Solving a bi-objective multi-commodity two-echelon capacitated location routing problem

Document Type: Research Paper

Authors

1 School of Industrial and Systems Engineering, College of Engineering, University of Tehran, Tehran, Iran

2 School of Industrial Engineering, Iran University of Science and Technology, Tehran, Iran

Abstract

Planning the freight flow from the plants to the customer zones is one of the most challenging problems in the field of supply chain management. Because of many traffic regulations, oversize/overweight vehicles often are not permitted to enter city boundaries. Therefore, intermediate facilities (city distribution centers) play a very important role in distribution networks. Accordingly, in this paper, transportation of goods from the plants to the customers is considered an integrated process containing two phases, namely, transportation from plant to distribution centers and distribution from city distribution centers to customers using small and environmentally-friendly vehicles. The Transportation Location Routing Problem (TLRP) studied can be considered as an extension of the two-echelon location routing problem. Minimizing the operational costs, and the workload balancing of the heterogeneous fleet in the distribution phase are considered as the two objective functions.
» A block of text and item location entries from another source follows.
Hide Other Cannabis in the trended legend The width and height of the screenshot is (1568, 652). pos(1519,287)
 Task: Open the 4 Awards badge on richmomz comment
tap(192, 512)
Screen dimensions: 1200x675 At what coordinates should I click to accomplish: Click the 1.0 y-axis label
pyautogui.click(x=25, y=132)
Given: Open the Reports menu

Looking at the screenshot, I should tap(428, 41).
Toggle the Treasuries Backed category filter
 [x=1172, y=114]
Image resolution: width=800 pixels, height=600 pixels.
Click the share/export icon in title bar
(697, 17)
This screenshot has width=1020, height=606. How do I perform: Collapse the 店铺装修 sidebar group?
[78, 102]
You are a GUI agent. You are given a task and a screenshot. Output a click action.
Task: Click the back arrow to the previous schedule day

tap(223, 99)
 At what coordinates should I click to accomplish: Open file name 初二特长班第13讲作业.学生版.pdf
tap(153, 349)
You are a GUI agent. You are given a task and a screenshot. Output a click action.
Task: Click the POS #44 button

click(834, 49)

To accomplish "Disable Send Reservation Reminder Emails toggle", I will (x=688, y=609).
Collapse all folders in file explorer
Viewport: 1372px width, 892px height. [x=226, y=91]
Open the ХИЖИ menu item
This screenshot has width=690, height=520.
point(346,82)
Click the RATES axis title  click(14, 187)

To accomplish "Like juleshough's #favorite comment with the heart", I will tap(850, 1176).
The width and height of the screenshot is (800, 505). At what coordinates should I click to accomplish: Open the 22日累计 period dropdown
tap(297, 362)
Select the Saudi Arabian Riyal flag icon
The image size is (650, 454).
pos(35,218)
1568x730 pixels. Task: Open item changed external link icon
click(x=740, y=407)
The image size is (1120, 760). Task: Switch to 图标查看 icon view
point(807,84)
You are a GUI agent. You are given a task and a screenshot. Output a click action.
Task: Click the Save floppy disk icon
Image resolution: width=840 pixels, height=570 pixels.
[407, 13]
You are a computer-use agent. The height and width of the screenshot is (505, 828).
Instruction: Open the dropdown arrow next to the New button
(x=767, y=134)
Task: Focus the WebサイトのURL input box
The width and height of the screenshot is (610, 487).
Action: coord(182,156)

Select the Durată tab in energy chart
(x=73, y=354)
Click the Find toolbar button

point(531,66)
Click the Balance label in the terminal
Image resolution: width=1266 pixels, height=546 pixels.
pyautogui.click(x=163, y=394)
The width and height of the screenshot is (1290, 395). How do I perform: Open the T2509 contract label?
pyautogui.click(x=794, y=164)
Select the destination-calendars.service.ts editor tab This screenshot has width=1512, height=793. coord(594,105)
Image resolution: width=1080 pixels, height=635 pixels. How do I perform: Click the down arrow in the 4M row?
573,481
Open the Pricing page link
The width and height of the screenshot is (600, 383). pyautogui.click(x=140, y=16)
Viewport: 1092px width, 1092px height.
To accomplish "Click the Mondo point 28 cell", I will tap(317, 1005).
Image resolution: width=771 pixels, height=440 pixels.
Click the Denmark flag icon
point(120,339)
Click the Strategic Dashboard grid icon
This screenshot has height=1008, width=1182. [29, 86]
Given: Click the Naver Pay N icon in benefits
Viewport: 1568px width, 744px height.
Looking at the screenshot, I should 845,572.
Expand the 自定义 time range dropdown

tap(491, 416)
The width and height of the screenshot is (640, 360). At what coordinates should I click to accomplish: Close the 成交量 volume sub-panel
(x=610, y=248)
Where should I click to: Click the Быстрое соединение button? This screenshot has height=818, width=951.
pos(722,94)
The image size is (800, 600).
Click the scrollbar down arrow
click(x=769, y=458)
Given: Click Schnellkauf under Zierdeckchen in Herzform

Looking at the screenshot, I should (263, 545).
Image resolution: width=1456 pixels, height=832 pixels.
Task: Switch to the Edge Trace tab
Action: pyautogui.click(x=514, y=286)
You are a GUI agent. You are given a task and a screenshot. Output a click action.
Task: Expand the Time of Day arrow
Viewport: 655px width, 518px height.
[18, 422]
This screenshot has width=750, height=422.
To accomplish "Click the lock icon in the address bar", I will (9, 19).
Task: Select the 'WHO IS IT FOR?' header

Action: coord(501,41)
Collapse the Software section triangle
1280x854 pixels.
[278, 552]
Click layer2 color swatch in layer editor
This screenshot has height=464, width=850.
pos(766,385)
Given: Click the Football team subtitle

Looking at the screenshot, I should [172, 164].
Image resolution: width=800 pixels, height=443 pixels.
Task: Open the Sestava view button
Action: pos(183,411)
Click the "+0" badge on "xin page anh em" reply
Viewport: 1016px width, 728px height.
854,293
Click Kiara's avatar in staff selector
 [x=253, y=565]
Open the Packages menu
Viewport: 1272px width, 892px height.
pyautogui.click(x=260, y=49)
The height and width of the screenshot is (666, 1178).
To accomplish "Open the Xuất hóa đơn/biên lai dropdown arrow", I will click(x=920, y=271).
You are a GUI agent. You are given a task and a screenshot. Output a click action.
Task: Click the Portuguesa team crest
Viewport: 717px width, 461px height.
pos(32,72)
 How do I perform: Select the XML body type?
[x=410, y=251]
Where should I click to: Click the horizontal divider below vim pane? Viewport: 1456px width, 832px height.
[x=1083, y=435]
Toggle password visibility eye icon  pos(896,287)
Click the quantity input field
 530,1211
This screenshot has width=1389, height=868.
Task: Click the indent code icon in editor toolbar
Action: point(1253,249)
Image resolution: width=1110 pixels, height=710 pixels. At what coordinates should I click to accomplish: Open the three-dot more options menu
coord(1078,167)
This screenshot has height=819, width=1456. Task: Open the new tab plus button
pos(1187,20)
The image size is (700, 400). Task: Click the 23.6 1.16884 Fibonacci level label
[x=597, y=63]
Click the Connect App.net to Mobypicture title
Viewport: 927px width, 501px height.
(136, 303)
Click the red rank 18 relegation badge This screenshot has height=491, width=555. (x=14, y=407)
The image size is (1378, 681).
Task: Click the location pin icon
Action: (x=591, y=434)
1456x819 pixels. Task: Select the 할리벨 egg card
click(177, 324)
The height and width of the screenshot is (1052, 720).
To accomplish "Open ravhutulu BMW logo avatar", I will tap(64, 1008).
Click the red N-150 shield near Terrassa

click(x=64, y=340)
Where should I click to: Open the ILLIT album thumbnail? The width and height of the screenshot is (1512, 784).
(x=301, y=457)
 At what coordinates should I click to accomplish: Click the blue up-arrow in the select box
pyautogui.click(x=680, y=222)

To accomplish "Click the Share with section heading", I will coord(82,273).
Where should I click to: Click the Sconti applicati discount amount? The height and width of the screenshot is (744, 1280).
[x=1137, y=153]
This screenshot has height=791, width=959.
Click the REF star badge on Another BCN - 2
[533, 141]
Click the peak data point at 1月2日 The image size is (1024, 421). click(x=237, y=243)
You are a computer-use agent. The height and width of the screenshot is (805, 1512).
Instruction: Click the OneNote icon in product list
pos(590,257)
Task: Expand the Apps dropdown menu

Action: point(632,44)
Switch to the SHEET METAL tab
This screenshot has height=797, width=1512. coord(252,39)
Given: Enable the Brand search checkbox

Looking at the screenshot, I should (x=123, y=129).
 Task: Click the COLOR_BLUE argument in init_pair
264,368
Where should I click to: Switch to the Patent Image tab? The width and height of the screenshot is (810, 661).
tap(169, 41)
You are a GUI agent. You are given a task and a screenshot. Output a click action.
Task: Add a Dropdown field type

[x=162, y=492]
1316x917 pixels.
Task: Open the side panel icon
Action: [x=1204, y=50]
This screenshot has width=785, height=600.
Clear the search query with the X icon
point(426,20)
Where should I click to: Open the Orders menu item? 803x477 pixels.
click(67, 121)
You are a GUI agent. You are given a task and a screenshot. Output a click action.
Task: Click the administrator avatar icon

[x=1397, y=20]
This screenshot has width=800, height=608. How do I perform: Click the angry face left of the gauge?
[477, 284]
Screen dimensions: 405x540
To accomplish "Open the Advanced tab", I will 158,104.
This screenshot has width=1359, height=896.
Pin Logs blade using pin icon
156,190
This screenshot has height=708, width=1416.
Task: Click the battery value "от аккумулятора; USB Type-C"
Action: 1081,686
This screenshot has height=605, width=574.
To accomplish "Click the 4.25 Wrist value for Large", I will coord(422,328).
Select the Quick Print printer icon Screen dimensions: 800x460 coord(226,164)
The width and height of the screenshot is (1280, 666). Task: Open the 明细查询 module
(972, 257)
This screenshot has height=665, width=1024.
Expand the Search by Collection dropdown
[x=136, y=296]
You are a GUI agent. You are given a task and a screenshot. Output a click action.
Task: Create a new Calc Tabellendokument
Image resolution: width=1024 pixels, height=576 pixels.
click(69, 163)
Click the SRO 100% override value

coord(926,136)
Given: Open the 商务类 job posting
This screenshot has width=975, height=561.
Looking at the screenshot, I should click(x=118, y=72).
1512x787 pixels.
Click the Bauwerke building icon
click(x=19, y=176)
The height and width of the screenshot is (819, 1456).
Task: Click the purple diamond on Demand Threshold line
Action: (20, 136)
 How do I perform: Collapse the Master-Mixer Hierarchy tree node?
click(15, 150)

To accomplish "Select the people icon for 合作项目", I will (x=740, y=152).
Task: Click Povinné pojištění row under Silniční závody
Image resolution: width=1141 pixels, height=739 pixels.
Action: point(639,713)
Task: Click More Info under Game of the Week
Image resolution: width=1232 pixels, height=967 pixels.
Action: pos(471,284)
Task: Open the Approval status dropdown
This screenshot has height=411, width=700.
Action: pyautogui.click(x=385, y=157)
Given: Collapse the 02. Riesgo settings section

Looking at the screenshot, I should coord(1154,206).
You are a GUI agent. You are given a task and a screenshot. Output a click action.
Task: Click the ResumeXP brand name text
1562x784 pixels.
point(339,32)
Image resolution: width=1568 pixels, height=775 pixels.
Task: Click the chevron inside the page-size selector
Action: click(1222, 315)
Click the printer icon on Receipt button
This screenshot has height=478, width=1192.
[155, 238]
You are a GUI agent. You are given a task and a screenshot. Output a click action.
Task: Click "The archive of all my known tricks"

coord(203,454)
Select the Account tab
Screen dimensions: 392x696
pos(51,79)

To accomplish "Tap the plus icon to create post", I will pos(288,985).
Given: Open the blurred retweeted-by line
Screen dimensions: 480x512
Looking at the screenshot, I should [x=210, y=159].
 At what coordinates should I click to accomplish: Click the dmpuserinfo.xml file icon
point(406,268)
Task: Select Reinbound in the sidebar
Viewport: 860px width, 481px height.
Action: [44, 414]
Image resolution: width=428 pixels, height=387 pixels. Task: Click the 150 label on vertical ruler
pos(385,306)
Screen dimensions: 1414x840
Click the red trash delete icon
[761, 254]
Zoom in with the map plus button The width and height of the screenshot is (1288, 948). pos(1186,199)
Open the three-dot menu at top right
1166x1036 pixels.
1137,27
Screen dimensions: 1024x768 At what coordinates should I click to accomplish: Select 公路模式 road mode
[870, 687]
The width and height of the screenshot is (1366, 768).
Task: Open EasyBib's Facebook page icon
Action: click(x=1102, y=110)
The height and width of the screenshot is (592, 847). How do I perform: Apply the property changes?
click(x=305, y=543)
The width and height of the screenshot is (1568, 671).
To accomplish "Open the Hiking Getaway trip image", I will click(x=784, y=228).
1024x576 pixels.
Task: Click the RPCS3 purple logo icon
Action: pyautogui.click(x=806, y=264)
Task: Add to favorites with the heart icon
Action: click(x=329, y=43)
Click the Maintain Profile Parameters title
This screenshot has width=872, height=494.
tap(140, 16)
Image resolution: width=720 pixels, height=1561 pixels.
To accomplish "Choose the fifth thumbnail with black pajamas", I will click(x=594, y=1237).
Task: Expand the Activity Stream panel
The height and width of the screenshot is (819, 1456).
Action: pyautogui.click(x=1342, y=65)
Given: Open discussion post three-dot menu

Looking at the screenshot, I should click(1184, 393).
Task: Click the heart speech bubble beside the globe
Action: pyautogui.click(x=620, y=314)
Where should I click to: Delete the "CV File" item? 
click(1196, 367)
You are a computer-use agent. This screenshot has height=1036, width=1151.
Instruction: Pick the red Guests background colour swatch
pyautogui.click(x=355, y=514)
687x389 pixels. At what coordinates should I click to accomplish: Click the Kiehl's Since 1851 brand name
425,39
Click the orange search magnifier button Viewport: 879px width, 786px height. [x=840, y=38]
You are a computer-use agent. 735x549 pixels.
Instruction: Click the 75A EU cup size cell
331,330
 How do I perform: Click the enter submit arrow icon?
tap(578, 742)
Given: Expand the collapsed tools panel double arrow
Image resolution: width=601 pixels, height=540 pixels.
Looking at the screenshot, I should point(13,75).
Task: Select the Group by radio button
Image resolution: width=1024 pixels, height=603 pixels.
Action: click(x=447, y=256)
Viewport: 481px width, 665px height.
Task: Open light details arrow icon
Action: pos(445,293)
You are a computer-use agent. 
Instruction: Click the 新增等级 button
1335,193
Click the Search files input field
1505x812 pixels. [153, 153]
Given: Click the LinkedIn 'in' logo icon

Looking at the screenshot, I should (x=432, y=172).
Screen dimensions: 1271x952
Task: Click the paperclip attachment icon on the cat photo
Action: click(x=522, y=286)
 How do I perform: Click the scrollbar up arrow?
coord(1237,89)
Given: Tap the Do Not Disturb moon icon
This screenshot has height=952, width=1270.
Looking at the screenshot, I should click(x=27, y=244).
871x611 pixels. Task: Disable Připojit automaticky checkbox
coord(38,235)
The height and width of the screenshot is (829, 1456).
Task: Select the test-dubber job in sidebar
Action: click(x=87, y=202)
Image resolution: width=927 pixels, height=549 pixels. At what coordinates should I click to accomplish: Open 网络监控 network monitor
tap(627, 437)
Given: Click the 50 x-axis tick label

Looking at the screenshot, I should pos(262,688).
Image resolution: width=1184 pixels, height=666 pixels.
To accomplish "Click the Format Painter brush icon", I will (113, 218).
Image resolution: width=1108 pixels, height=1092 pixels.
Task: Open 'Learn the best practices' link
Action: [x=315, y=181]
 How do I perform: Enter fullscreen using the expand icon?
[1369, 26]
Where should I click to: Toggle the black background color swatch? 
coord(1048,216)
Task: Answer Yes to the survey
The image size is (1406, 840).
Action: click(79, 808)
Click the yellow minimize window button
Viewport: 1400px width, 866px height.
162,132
A Mixed Integer Programming (MIP) model, as well as two solution approaches, based on Multi-objective Particle Swarm Optimization Algorithm, and Non-dominated Sorting Genetic Algorithm, is presented for the problem. In order to illustrate the efficacy of the proposed methods, they have been implemented on test problems of different sizes. The results show the methods are able to produce efficient solutions in a reasonable amount of time.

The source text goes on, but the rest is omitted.